Contra lo que defendió Zidane, a la infame factura del partido ayudó que el césped no estaba lo suficientemente mal. Hace una semana, el Logroñés y el Mirandés jugaron un partido memorable en Las Gaunas, con césped recién estrenado y arruinado por otra nevada de aúpa. El campo era un barrizal, la pelota no corría o provocaba un géiser en cada bote, y cuando un futbolista iba al suelo a una segada, se levantaba con barro hasta en las pestañas después de resbalar 25 metros, como un madrileño con tabla de snow por la Cuesta de Moyano.
Contra lo que defendió Zidane, a la infame factura del partido ayudó que el césped no estaba lo suficientemente mal
En Pamplona no hubo ni fútbol moderno ni épica prehistórica. No hubo nada, más que un incordio innecesario para los millones de aficionados que apuraron las travesías alpinas por sus ciudades para llegar a tiempo de ver el adefesio. Los jugadores intentaban tocar en las zonas más limpias, que además eran las más lejanas a las áreas, como si los esforzados operarios navarros que pusieron el campo a punto hubieran construido escudos magnéticos para asegurar el empate a cero. Quizás lo hicieran los futbolistas para que el espectador pudiese distinguir la infame pelota amarilla con la que se disputó el partido, ahora que nos han robado hasta el balón naranja de toda la vida.

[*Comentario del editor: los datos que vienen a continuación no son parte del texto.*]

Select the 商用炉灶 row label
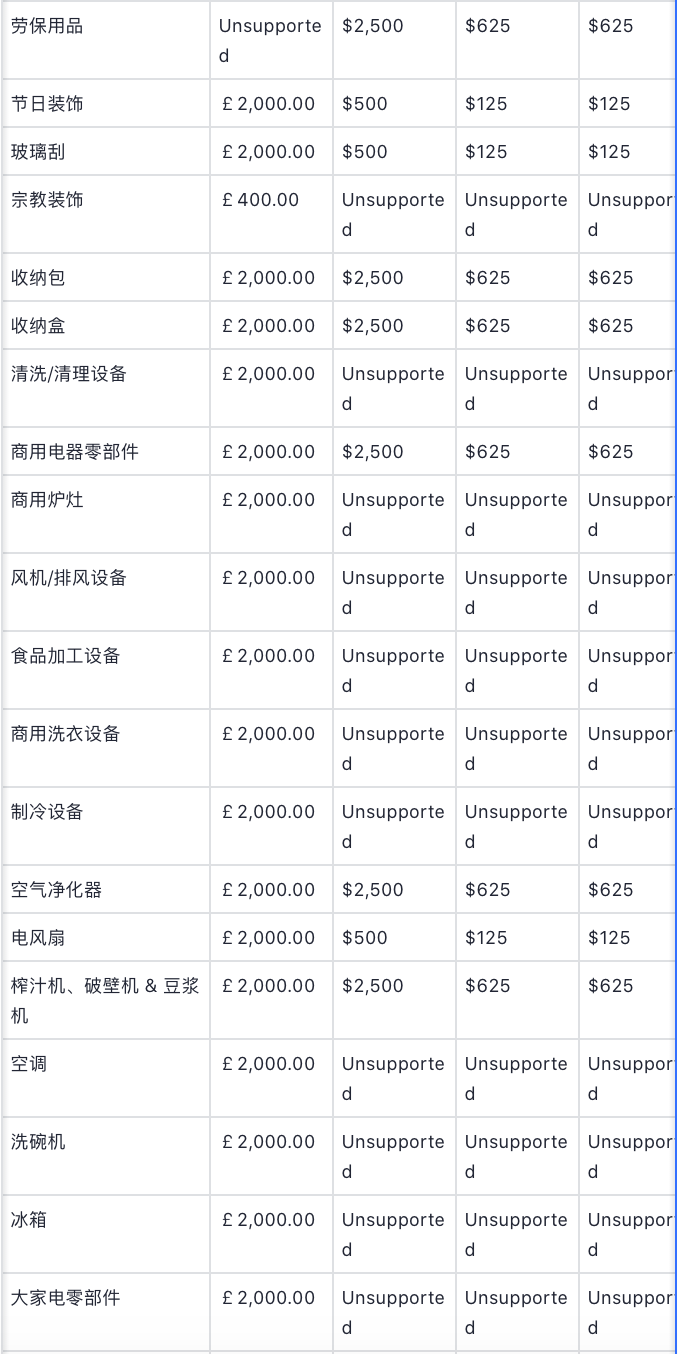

El Madrid ni supo ni quiso buscar soluciones a la trampa y cayó en el viejo cepo de cubrirse la cabeza destapándose los pies. Sacar a rematadores tras mandar al banquillo a los centradores es una costumbre clásica pero indescifrable entre entrenadores, contraria a toda evidencia empírica, y que representa uno de los pocos reductos anticientíficos consentidos en el mundo actual. Por no hablar de lo de quitar a Modric.
Más allá de eso, Zidane tiene razón: el partido nunca debió jugarse. Y es patético que el Real Madrid tuviese que despegar de Barajas el viernes por la noche, en mitad del peor temporal que se recuerda en la capital y ya con el aeropuerto virtualmente cerrado, como un superhéroe que salta rompiendo las ventanas de un edificio a punto de explotar. No había ninguna necesidad, el club debía haberse negado a volar en esas condiciones y haber mandado a los jugadores en trineo a pasar la noche en Valdebebas. Viajar sólo le convirtió en parte del problema. Una vez en Pamplona, ya no había nada sobre lo que discutir.
Lo que se vivió en todas las categorías del fútbol español durante el fin de semana fue de todo menos ejemplarizante. Mientras las autoridades imploraban a no salir de casa, a evitar viajes y a extremar la prudencia, con carreteras, trenes y aeropuertos colapsados, la improvisación acumulaba equipos abandonados en la nieve, plantillas obligadas a viajar por carreteras heladas y clubes sin poder regresar a casa.
El juego es una cosa, y lo que pasa fuera del juego es otra. El fútbol moderno también es vivir en la irrealidad de que merece la pena arriesgar lo más mínimo para que un puñado de supuestos hinchas asiáticos y virtuales puedan ver una ruleta de Isco en El Sadar, el día D y a la hora H, inaplazable como una operación a corazón abierto. Es ridículo.